### Data to process
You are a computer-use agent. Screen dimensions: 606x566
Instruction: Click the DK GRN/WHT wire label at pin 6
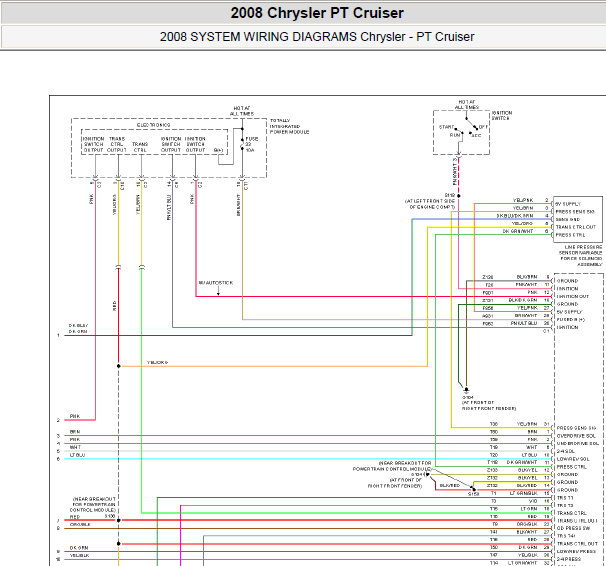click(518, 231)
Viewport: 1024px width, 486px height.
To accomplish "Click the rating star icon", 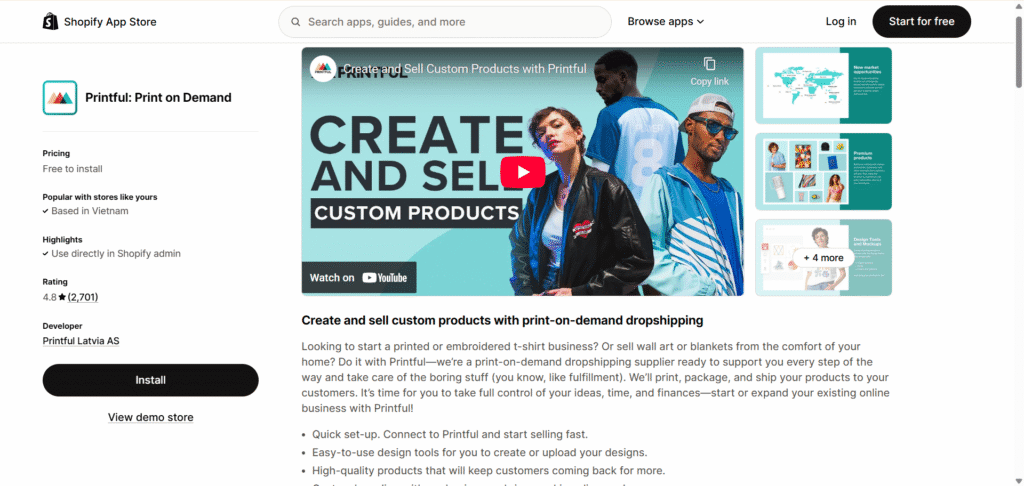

### Assignment
Would you output the full listing exactly as it stands, minus the images?

### Your response
You are a computer-use agent. Screen dimensions: 606x566
Instruction: Click the DK GRN/WHT wire label at pin 6
click(518, 231)
Viewport: 1024px width, 486px height.
To accomplish "Click the rating star icon", 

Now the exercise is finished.